Normal patient rooms are not set at negative pressure, so Hoeflein is leading a multidisciplinary team that is working to convert them. To date, nearly 100 rooms have been changed over at University Hospital, C&W and the Frankel Cardiovascular Center. The capacity exists to increase that number in the weeks ahead should the need arise.

Coordinating across campus

The conversion process is complicated, though it can be carried out fairly quickly thanks to “an impressive amount of coordination and teamwork,” Hoeflein said.

Sheet metal is cut at the university’s metal shop.

First, windows in each room are measured and workers in the metal shop on the main U-M campus cut sheet metal and clear acrylic coverings to fit over the window frame. (The acrylic portion of the material allows natural light to still enter a room.) Each contraption is then brought over and installed by maintenance and facilities staff in the hospital.

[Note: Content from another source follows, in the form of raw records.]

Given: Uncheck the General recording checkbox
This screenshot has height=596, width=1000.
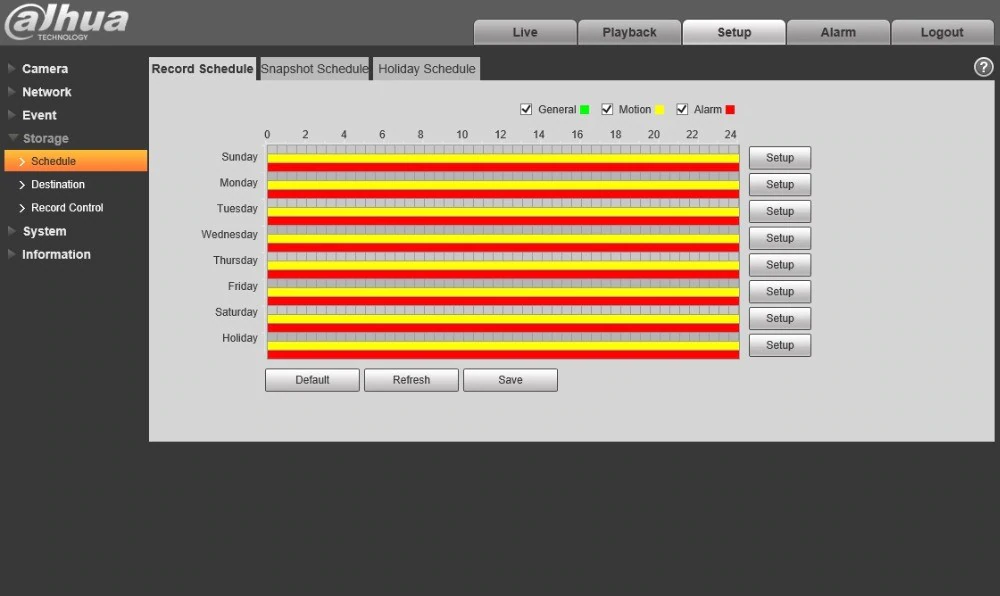Looking at the screenshot, I should pos(526,109).
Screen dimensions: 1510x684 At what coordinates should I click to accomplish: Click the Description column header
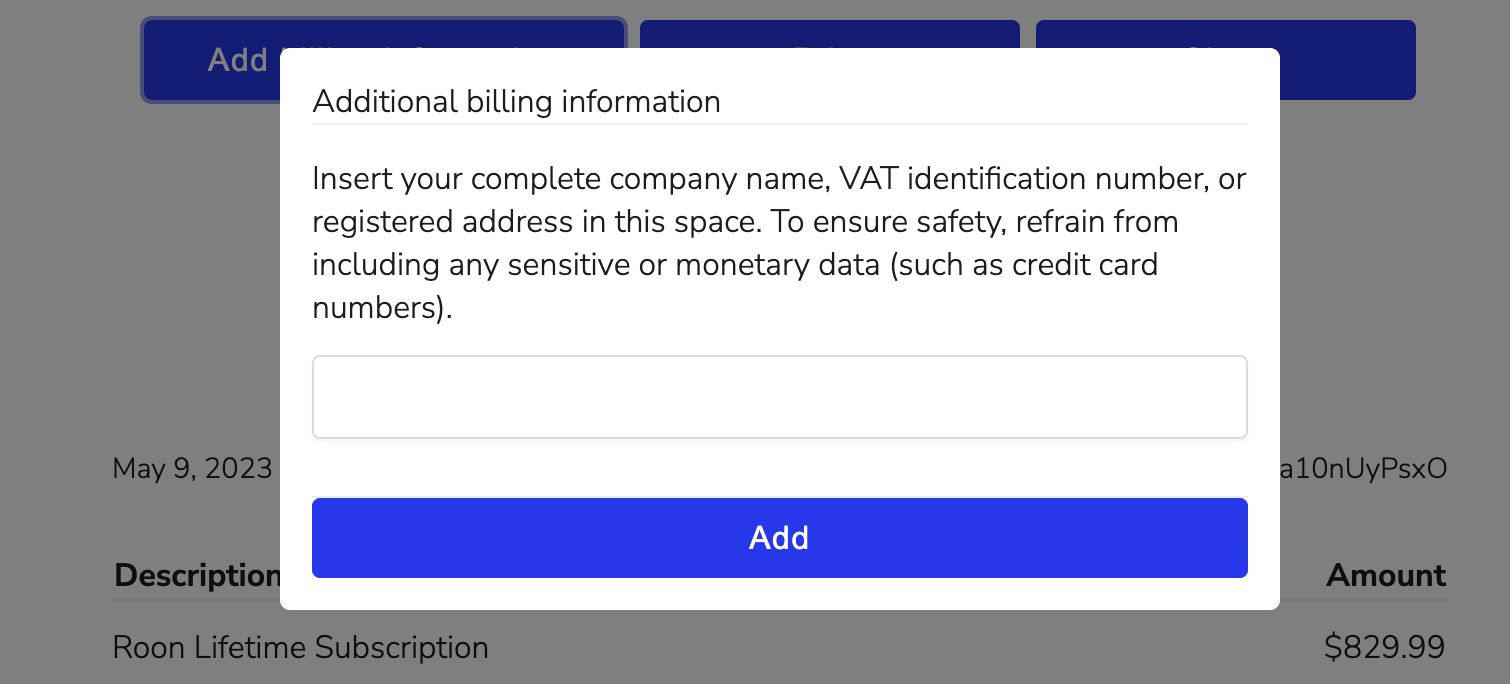197,575
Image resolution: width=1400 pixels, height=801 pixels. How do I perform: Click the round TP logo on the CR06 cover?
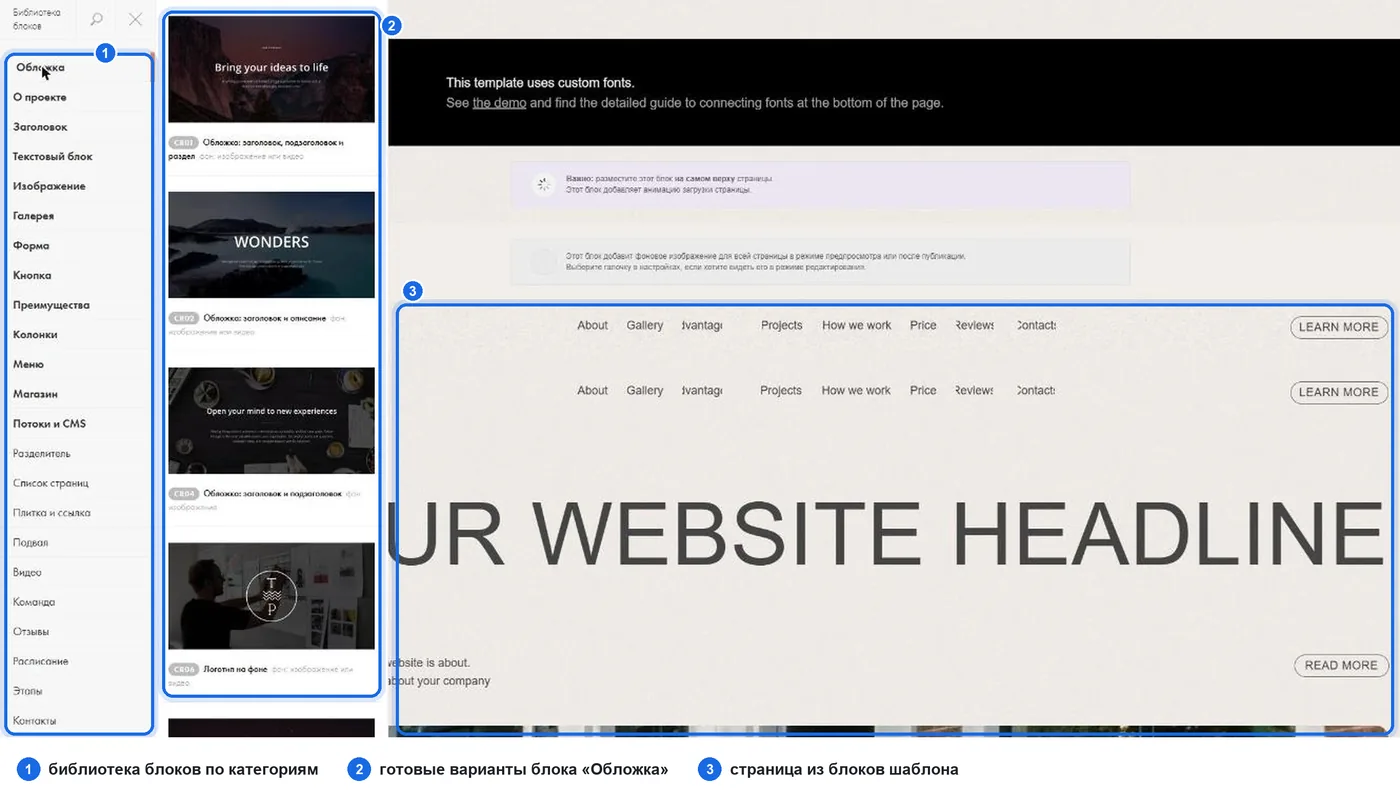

Next, a HEPA (high-efficiency particulate air) filter is added, which removes the contaminated air from the room and discharges it outside.

“The HEPA filtration units we are using have come from our own internal stock, rental units, newly purchased units, and units provided by colleagues in the university’s Architecture, Engineering and Construction Department,” Hoeflein said. 

Once the room pressure is tested by HVAC professionals and meets rigorous guidelines, Environmental Services cleans the room and nurses, clinicians and those in the Admissions and Bed Coordination Center (ABCC) work to bring patients in. In all, a total room conversion can be completed in less than four hours.

The work doesn’t even end there: after patients are moved into a room, HVAC staff weekly measure airflow to ensure filters are working properly at all times.

“The whole process is a testament to the teamwork and resources we have at U-M,” Hoeflein said. “Not every health system has a sheet metal shop and architecture team down the street that they can lean on at any time.”

Planning ahead

While the curve of COVID-19 seems to be flattening, Michigan Medicine is still preparing for a potential influx of patients. Should that come to fruition, even more patient rooms will be converted to negative pressure rooms.

“The great thing about this effort is that everyone is stepping up whenever and wherever we need it,” Hoeflein said, adding that rooms can be worked on 24/7, with up to 10 conversions being performed in a single day. “We’re able to change on the fly as clinical needs change.”

Indeed, the team is working long hours in a challenging environment.

“But everyone is working so hard to meet that challenge head on,” he said. “It makes me proud to be part of this organization.”